Results: Hypertensive patients presented a statistically significant (p <0.001) higher carbonyl group concentration both before the therapy (0.25 ± 0.07 nmol/mg protein), and after 7 and 42 days (respectively 0.2 ± 0.08; 0.25 ± 0.07 nmol/mg protein) of perindopril application versus the control group (0.09 ± 0.02 nmol/mg protein). Hypertensive patients showed a lower NO level (1.47 ± 0.63 ?mol/l) compared to the control group (1.91 ± 0.60 ?mol/l), but this difference was not statistically significant.

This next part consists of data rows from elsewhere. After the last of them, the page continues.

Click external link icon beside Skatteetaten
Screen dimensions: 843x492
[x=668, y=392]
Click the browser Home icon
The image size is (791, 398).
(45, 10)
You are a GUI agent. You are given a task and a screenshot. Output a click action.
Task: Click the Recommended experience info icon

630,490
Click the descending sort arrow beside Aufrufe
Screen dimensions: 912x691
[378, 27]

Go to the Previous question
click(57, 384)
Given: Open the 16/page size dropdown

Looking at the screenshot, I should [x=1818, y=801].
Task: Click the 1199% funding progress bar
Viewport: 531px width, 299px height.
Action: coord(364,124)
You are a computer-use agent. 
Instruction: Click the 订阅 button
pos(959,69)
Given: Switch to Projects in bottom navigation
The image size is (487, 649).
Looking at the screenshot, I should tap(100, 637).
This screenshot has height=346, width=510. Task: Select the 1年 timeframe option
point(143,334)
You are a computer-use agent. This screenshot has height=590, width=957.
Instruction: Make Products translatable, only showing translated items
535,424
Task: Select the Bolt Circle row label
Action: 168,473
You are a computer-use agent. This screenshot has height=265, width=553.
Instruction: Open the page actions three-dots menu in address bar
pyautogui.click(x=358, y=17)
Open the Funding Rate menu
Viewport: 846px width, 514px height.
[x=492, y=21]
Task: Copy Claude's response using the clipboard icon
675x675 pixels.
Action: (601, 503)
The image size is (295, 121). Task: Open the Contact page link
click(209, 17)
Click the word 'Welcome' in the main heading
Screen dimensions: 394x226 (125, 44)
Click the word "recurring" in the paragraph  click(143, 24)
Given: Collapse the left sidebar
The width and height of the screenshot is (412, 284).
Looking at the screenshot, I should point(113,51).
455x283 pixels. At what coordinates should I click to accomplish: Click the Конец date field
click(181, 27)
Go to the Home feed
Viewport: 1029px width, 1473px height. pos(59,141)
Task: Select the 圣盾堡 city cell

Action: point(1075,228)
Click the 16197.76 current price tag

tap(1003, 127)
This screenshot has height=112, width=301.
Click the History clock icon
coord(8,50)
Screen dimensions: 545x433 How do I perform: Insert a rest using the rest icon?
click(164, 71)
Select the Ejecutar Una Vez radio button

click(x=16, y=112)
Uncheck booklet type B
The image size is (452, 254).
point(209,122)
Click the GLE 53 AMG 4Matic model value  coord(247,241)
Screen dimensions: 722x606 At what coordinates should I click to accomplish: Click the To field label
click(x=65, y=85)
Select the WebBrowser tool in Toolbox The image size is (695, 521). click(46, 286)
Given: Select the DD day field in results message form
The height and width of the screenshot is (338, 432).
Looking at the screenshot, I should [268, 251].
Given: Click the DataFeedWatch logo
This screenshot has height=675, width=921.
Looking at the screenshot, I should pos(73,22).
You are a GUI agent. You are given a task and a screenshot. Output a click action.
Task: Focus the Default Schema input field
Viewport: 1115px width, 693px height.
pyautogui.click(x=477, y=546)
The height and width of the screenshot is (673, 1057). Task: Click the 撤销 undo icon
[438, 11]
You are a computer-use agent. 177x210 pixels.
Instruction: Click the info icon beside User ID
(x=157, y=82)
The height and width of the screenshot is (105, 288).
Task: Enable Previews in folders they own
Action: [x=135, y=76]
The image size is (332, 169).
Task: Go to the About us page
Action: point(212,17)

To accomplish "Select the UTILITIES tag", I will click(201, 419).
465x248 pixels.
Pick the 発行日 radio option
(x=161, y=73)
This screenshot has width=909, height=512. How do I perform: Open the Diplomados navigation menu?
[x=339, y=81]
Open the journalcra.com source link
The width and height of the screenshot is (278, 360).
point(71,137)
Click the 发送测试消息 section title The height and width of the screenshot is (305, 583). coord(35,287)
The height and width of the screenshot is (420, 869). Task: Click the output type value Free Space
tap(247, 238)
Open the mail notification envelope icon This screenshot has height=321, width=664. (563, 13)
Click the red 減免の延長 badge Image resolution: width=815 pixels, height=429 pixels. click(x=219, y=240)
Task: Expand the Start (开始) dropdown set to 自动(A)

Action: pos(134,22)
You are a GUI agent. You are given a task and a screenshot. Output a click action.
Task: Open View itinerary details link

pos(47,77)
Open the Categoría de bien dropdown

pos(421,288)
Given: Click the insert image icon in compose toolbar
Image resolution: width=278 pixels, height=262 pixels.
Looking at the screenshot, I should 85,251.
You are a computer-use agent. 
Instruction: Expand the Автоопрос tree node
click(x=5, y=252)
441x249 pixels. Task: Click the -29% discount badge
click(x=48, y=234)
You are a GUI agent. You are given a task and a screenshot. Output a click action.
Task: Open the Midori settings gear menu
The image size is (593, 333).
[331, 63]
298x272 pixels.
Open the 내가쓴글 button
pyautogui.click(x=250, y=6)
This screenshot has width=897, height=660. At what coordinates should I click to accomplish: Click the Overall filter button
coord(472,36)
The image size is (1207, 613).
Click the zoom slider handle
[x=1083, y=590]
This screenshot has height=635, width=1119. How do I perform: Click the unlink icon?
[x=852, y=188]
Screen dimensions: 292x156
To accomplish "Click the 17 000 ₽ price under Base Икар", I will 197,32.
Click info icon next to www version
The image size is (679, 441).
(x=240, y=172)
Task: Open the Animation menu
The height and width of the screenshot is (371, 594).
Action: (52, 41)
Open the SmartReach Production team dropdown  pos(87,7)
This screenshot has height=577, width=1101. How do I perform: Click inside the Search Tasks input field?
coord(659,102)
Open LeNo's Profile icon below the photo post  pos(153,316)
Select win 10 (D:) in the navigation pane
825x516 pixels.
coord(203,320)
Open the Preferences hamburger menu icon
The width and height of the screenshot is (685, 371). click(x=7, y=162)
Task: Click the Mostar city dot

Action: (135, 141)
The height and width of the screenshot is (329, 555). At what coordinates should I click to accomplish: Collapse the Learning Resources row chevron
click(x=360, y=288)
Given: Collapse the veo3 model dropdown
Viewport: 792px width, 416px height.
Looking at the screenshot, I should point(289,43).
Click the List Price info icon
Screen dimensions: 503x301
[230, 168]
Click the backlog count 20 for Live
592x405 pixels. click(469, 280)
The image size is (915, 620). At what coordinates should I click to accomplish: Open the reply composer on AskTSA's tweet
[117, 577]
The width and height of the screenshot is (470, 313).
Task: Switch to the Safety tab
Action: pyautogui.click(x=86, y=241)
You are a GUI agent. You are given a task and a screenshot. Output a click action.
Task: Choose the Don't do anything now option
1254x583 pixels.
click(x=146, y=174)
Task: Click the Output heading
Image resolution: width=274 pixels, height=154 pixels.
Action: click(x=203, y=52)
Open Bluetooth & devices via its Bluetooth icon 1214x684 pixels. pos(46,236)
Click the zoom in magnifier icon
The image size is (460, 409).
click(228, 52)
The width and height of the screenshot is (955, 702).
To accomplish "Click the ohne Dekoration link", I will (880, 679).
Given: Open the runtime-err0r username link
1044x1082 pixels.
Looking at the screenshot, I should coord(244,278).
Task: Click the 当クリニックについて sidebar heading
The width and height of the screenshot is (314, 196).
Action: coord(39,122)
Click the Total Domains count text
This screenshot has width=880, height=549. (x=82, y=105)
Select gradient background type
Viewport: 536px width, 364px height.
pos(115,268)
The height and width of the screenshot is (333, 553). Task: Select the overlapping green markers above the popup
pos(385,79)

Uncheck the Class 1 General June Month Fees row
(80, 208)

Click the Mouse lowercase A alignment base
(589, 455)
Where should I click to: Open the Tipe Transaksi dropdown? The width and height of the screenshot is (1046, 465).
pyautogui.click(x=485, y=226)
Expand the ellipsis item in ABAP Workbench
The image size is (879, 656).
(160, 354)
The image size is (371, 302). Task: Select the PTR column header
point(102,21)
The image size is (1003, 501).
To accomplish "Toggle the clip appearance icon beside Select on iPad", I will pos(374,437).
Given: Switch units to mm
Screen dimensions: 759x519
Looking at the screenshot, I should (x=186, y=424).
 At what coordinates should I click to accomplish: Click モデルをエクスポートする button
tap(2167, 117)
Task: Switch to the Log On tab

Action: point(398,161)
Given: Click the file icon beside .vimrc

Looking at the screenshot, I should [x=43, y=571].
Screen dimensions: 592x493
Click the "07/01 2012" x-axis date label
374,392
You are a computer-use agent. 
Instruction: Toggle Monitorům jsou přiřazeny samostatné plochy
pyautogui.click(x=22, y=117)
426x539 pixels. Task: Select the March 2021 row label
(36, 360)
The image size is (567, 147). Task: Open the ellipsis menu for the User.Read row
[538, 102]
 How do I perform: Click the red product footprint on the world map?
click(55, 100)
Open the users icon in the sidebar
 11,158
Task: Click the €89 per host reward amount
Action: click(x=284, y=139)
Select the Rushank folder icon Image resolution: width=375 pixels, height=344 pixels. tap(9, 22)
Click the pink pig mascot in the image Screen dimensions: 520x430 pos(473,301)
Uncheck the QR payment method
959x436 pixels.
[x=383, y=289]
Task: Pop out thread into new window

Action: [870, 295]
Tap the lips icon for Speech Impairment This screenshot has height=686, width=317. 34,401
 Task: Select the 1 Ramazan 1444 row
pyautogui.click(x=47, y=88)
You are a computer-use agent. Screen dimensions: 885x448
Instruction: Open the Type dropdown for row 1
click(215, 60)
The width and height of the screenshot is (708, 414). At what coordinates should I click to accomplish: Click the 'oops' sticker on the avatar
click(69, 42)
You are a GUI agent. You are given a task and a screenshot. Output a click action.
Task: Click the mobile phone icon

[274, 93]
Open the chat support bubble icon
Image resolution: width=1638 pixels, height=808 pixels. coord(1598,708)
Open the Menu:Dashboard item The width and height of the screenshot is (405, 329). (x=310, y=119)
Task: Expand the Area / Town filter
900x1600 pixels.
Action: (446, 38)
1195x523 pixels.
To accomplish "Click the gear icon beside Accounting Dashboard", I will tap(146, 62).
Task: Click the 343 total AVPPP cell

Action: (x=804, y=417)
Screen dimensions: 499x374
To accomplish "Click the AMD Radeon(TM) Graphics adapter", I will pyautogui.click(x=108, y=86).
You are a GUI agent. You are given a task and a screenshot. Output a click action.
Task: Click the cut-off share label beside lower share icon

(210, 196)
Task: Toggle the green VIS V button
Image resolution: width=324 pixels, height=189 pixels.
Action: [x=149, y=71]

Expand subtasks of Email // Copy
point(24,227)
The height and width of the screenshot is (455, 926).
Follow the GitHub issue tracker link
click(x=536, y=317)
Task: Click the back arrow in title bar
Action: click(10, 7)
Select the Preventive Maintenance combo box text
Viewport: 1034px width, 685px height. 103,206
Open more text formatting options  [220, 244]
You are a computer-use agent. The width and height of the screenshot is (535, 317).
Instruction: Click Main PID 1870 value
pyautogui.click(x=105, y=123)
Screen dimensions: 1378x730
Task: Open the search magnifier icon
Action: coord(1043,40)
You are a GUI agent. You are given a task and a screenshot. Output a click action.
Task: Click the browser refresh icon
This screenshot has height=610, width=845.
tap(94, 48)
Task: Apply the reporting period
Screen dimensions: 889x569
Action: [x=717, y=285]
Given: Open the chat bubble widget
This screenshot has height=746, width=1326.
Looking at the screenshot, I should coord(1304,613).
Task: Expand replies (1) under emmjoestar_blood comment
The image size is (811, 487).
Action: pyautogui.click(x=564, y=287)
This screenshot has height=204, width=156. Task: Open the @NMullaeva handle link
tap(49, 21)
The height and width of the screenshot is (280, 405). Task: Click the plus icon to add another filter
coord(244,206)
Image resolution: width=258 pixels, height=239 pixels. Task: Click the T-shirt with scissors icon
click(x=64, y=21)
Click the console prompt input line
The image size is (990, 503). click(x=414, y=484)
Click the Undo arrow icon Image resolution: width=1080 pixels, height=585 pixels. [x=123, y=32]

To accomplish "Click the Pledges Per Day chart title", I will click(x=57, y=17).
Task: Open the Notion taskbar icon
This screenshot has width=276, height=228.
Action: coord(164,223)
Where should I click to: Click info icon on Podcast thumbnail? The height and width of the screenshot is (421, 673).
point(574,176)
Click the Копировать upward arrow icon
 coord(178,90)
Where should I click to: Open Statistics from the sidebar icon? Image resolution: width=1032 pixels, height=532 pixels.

Conclusions: The results show an increase in oxidative stress, and dysfunction of the vascular endothelium in eldery patients with hypertension
INTRODUCTION
In recent years it has became more common to assume that reactive oxygen species (ROS) participate in both the ageing process and pathogenesis of various diseases of the eldesty age, including essential hypertension (1, 2, 3, 4). ROS have been proved to contribute to damage and dysfunction of vascular endothelium, hypertrophy of cells of vascular walls, and of smooth muscles. On of the main causes of all damage by ROS is the oxidation of both enzymatic and structural proteins. Carbonyl groups resulting from this process are one of the markers of increased oxidative stress (5, 6, 7). Another consequence of ROS activity in primary hypertension can be accelerated reduction of NO (8, 9). Indeed, both in the ageing process and in primary hypertension, vasorelaxation disorders related to endothelium damage have been observed as well as reduced production of NO in the endothelium. A hypothesis has been presented stating that endothelium dysfunction and reduced NO level may result from increased production of a superoxide anion radical. (10). Moreover, it has been observed that in elderly patients with primary hypertension, despite lower plasma renin activity, the activity of the local rennin-angiotensin-aldosteron system including vascular walls, increased. At the same time angiotensin II, playing a key role in the pathogenesis of hypertension, is a factor causing increased generation of ROS. The reaction between the superoxide anion radical and nitric oxide creates peroxynitrite, which is a strong oxidant initiating the peroxidation process (11). Inactive NO from the reaction with ROS and consequent dysfunction of the vascular endothelium can play a role in the pathogenesis of hypertension. The effects of antioxidant use can be observed particularly in elderly patients (12, 13). It is important to note that the activity of the vascular endothelium can be modulated by various pharmacological preparations. There are a few reports on oxidant stress modifying factors in elderly patients with intrinsic hypertension. Some hypertension medicines are reported to have encouraging effects (14, 15). However, it isn´t clear whether the results of these medicines are related to medicine´s hypertension mechanism and/or their modifying influence on certain metabolic processes.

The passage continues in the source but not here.